Yes, there are such spaces. To see this, first note that Joram Lindenstrauss showed that for every separable Banach space $Y$ there exists a Banach space $X$ such that $X^{\ast\ast}$ is separable and $X^{\ast\ast}/X$ is isomorphic to $Y$. Apply this result with $Y$ a separable Banach space that is not isomorphic to a subspace of a separable dual space (e.g., $c_0$ or $L_1$; see for example Theorem 6.3.7 from Albiac and Kalton's book *Topics in Banach Space Theory* for details). Then, for such $Y$, the space $X$ prescribed by Lindenstrauss' construction cannot be isomorphic to a dual space.
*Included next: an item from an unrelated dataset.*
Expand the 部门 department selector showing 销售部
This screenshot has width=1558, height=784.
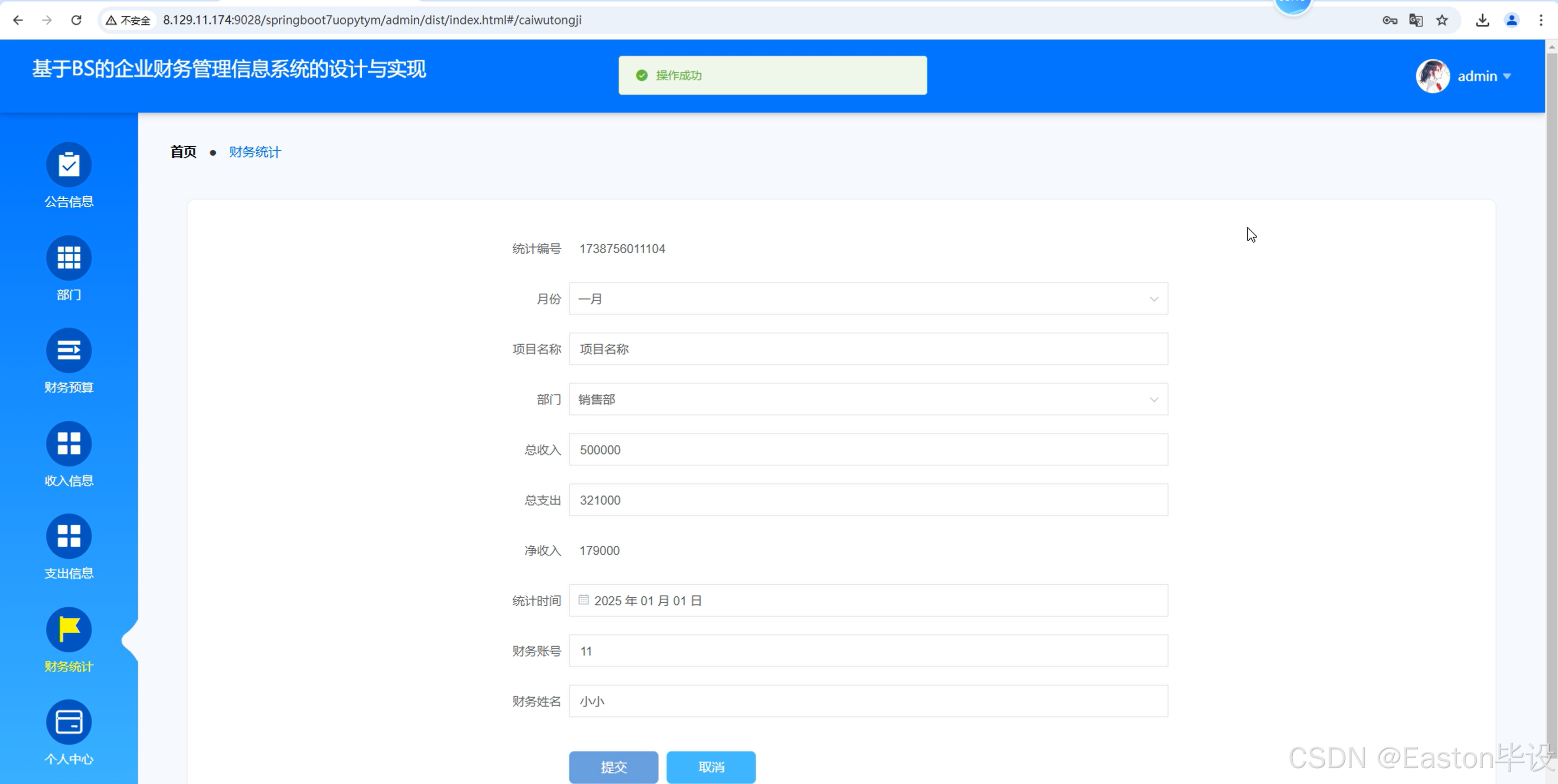point(1153,399)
Indeed, if it were, then $X^{\ast\ast}/X$ would be isomorphic to a subspace of $X^{\ast\ast}$ by virtue of the fact that that every dual space is complemented in its bidual (in particular, $X^{\ast\ast}$ would be isomorphic to $(X^{\ast\ast}/X)\oplus X$), and thus $Y$ would also be isomorphic to a (complemented) subspace of the separable dual space $X^{\ast\ast}$ - a contradiction.

(As it happens, the aforementioned book of Albiac and Kalton includes Lindenstrauss' result in the chapter with the title 'Important Examples of Banach Spaces'.)